Payments company Adyen's shares soar after results beat forecasts

Reuters

Published Feb 08, 2024 14:56

(Reuters) - Shares of Dutch payments company Adyen jumped by nearly a quarter on Thursday after it beat 2023 earnings expectations, helped by its digital business and stricter cost control.

The shares had sunk to a four-year low in October after a cut in earnings guidance from rival Worldline fuelled a sector-wide sell-off, adding to losses incurred after Adyen disappointed with weak first-half earnings in August.

It then released what analysts described as "more realistic" medium-term guidance in November, along with a plan to slow hiring.

Net revenue for 2023 rose 22% from the previous year to 1.63 billion euros ($1.75 billion), Adyen said on Thursday, as it confirmed its financial targets for the current year.

Having risen as much as 24%, its shares were up 18.6% on the day by 1446 GMT at 1,404.6 euros, recovering to levels seen before August's earnings announcement.

"Expanding existing customer relationships delivered a period of profitable growth," Adyen said in a statement.

It highlighted its relationship with U.S. payments firm Cash App, saying that it had ramped up processing of its domestic volumes.

UBS analyst Justin Forsythe said in a note that even without Cash App, Adyen's digital volume trends would still have been stable.

Core profit rose 2% to 743 million euros, above the 720.6 million expected by analysts in an LSEG poll.

The company said its core profit margin rose to 48% in the second half of 2023, from 43% a year earlier, helped by the slower hiring.

Adyen has grown into one of Europe's most valuable financial firms with a market capitalisation that hit more than $46 billion following Thursday's results.

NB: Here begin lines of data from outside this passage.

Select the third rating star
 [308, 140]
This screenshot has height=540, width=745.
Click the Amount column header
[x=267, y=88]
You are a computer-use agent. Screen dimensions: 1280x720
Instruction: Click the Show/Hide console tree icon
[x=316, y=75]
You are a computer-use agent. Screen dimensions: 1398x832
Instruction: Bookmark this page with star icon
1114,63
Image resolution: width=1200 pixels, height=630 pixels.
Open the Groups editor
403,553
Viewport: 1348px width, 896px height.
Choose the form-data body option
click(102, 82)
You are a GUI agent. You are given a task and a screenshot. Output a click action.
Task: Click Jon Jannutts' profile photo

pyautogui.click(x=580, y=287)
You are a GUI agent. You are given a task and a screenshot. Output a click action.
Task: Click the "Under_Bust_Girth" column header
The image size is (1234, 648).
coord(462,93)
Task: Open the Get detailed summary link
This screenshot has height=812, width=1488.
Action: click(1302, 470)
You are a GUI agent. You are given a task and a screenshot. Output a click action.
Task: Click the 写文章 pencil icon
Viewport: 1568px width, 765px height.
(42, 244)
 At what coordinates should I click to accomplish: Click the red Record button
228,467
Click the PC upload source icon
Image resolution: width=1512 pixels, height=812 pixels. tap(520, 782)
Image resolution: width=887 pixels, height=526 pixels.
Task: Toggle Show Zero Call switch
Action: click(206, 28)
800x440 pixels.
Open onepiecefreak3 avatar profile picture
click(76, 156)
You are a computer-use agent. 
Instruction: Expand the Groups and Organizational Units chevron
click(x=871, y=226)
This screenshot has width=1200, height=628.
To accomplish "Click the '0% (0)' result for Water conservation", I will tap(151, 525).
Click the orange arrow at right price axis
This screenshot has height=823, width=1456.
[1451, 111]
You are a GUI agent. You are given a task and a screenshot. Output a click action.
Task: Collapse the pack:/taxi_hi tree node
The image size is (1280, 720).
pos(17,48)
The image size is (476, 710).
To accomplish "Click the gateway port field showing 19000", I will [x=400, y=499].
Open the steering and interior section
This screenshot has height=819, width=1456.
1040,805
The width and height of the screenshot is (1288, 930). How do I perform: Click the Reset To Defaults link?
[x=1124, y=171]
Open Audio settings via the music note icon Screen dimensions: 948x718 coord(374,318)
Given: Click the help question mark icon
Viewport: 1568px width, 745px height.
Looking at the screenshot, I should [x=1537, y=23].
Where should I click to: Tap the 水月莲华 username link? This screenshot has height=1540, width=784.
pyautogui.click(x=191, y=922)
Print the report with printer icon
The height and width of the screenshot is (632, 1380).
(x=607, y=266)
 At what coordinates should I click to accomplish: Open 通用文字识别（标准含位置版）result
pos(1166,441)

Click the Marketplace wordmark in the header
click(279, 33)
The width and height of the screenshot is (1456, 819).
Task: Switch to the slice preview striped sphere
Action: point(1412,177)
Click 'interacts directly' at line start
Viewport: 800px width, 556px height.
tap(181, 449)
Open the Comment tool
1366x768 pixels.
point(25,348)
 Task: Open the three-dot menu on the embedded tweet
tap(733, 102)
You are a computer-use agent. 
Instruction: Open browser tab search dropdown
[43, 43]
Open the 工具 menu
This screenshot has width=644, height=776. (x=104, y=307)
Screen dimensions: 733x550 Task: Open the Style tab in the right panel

That compares to $43 billion Dutch lender ING and $39 billion for France's Credit Agricole (EPA:CAGR), according to LSEG Eikon data. If it were a bank, Adyen would be Europe's eighth largest by market value behind Italy's UniCredit (LON:0RLS).

The payments industry flourished during the COVID-19 pandemic but is now dealing with a drop in consumer spending and tougher regulatory scrutiny aimed at combatting online fraud risks.